SpaceX subsidiary Starlink updated its policies and established new data usage limits for its subscribers. Although the company still claims to offer “unlimited” data, it said that it will slow speeds for customers that use 1 terabyte of data per month unless those customers pay extra. The company said that the policy change was necessary because of a “small number of users consuming unusually high amounts of data.”
Details of the change appear in the company’s Fair Use policy for residential customers in the U.S. and Canada and all Business/Maritime customers, and it will start in December. Starlink will now cap monthly usage at one terabyte of data. If a subscriber exceeds that amount, they will have their connection throttled for the rest of the billing cycle. However, heavy residential users can get around the throttling by paying $0.25 for each additional GB of priority data. Business users will be charged $1 per additional GB of data.
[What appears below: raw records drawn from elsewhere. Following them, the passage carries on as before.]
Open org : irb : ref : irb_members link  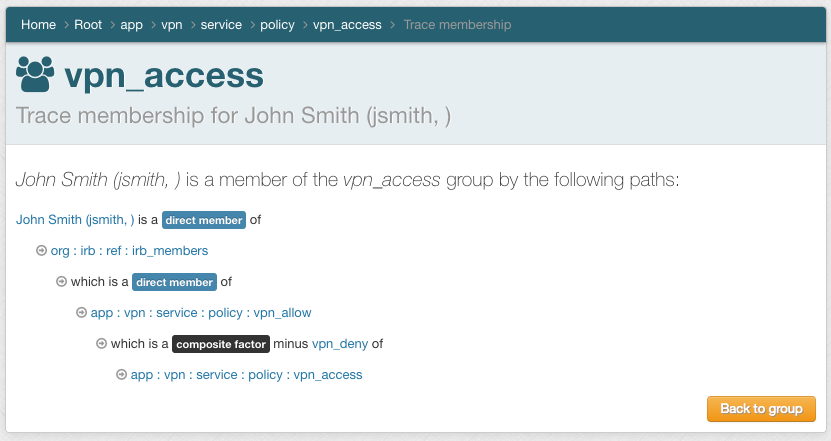(x=129, y=251)
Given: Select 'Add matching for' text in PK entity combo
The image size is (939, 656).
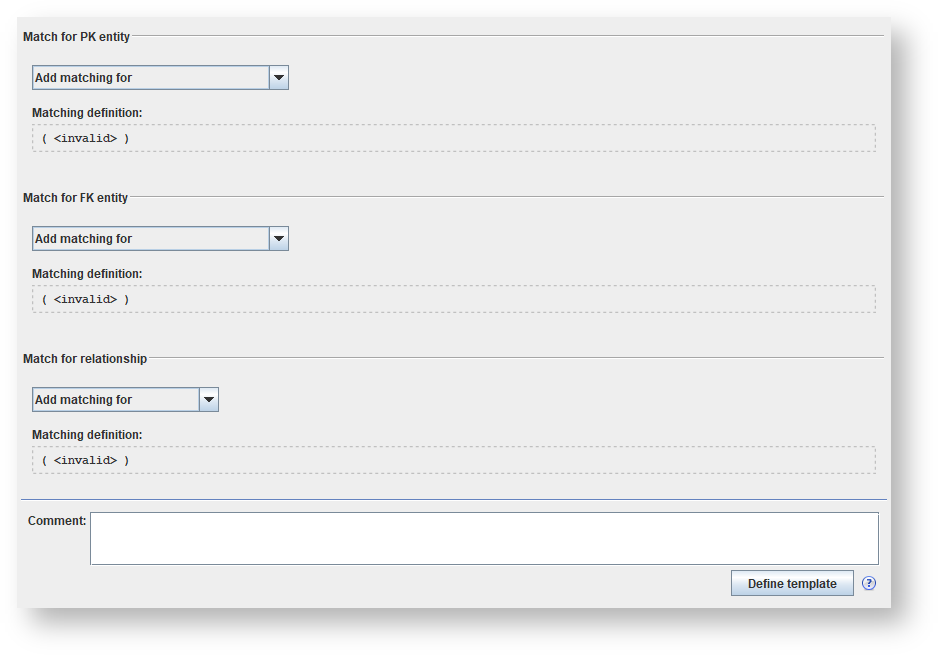Looking at the screenshot, I should pos(84,78).
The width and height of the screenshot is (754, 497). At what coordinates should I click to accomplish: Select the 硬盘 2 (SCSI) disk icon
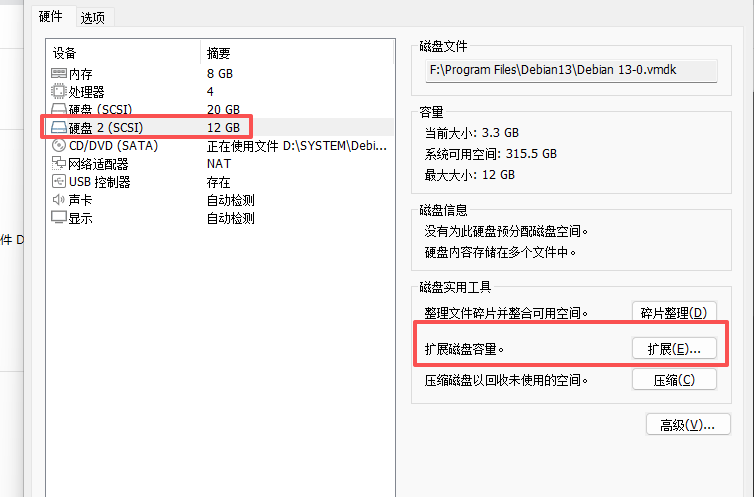point(59,127)
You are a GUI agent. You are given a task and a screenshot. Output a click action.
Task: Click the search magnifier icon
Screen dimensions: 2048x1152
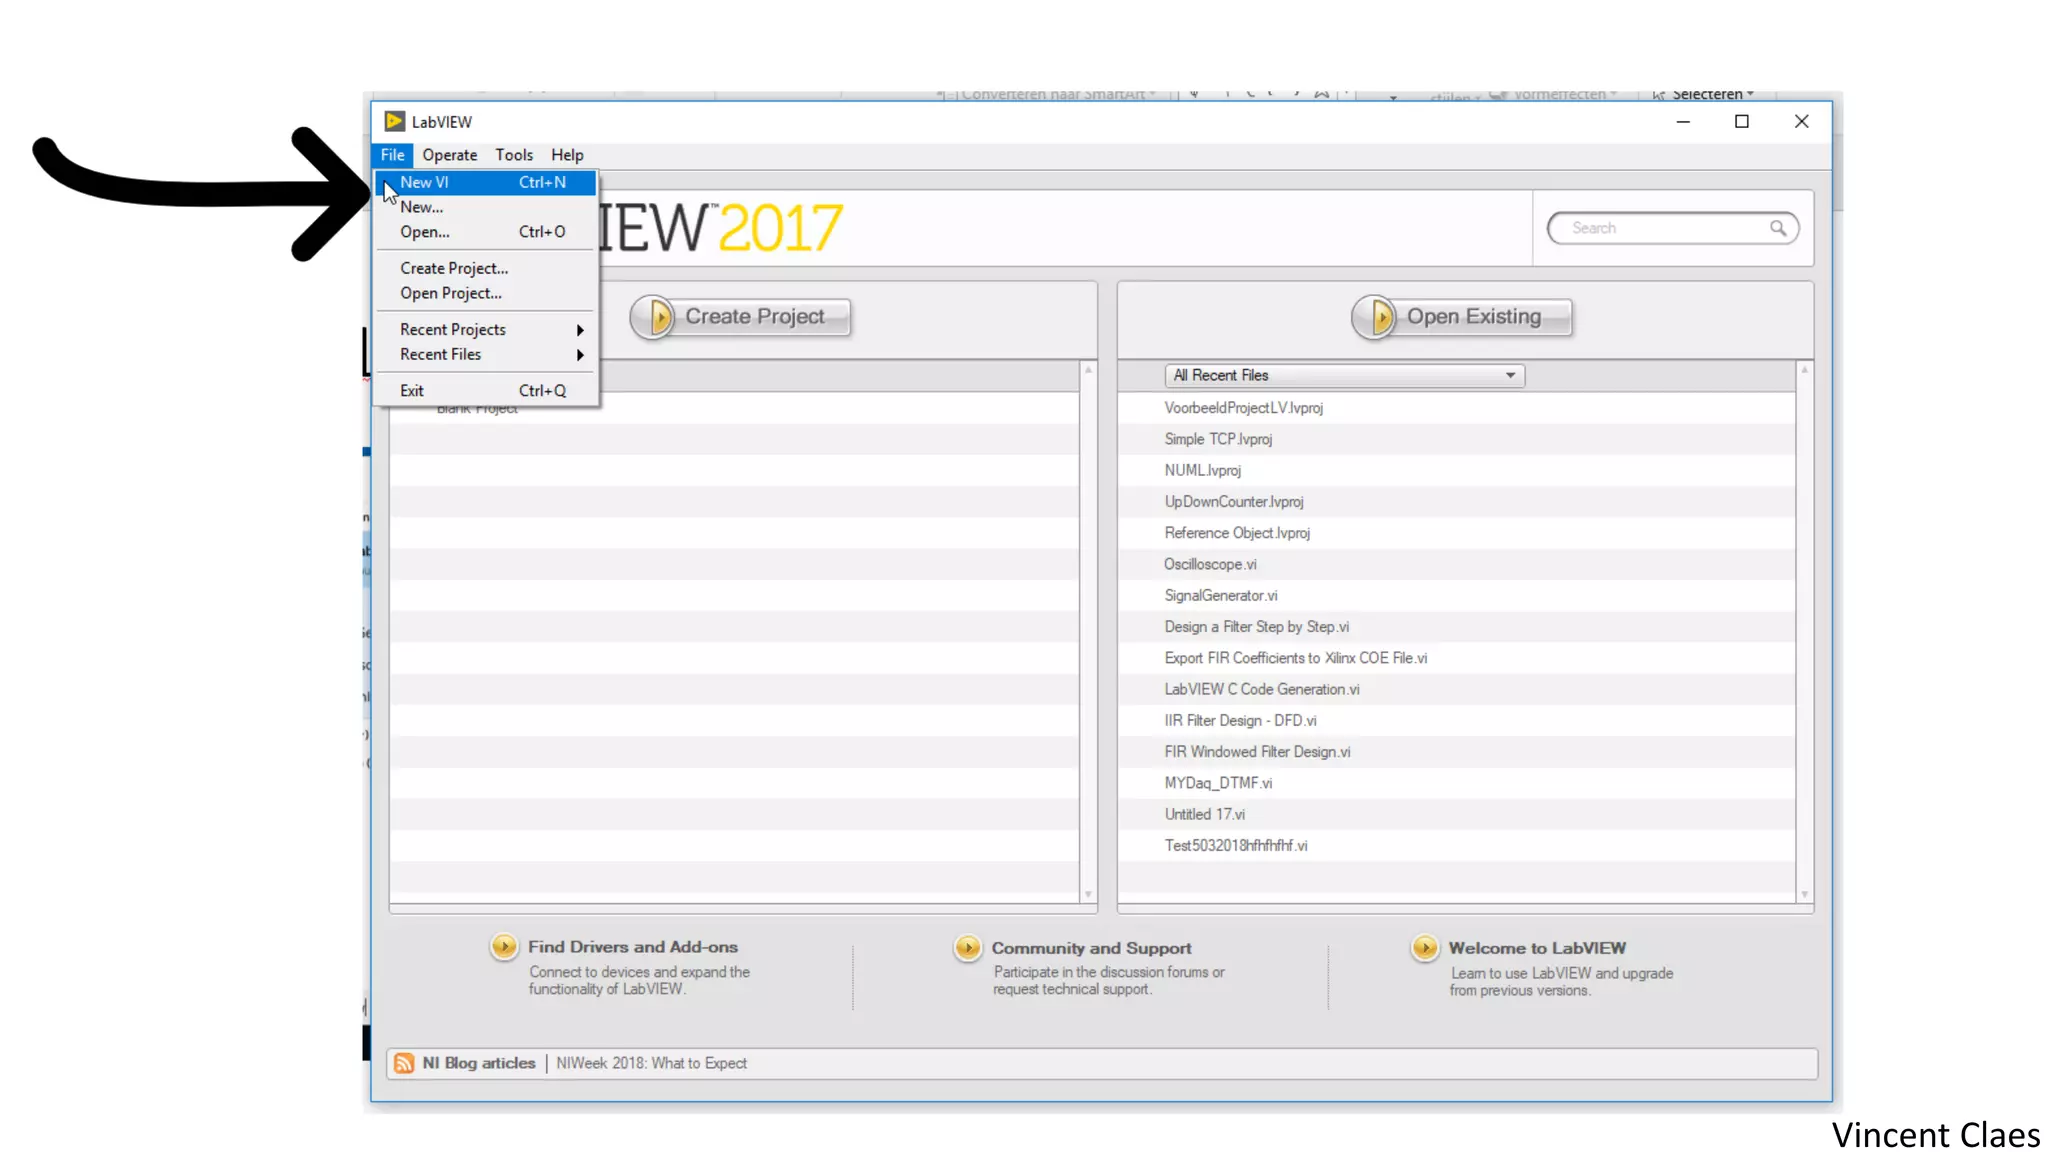(x=1777, y=228)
Starlink said that the new data policy will impact customers that use one terabyte of data during peak hours, which it defines as between 7 a.m. and 11 p.m. Usage between 11 p.m. and 7 a.m. will not count toward the company’s data limits.
The company recommends that Starlink users track their monthly data usage through the Starlink App or the Starlink Customer Portal, and if they want to keep their data from being throttled, it suggests subscribers opt-in for automatic billing of the additional GB of priority data that they use.
Starlink charges U.S. residential subscribers $110 per month for service. The company told CNBC that fewer than 10% of Starlink’s customer base uses more than one terabyte of data per month.
Network speed test measurement firm Ookla reported in September that Starlink’s download speeds in Canada, France, Germany, New Zealand, the U.K. and the U.S. had dropped between 9% and 54% from Q2 2021 to Q2 2022 as more users signed up for the service.
Ookla said that Starlink was still able to achieve a median download speed of at least 60 Mbps in North America during Q2 2022. Ookla also reported that Starlink’s upload speeds had slowed over the past year but latency remained relatively flat in most countries.
Maintaining a minimum download speed of at least 100 Mbps and upload speed of 20 Mbps is critical to Starlink as it currently is appealing a decision by the Federal Communications Commission (FCC) to deny it $885.5 million in funding from the Rural Digital Opportunity Fund (RDOF) because it doesn’t meet the minimum requirement for broadband speeds.
Starlink needs to provide a minimum of 100/20 Mbps in speed to meet the FCC's RDOF requirements, and the company is asking the agency to reconsider its decision because it said the FCC’s ruling “rests on unsupported conjecture and outside-the-record information apparently cherry-picked from somewhere on the internet.” It also accused the FCC of having a bias toward fiber.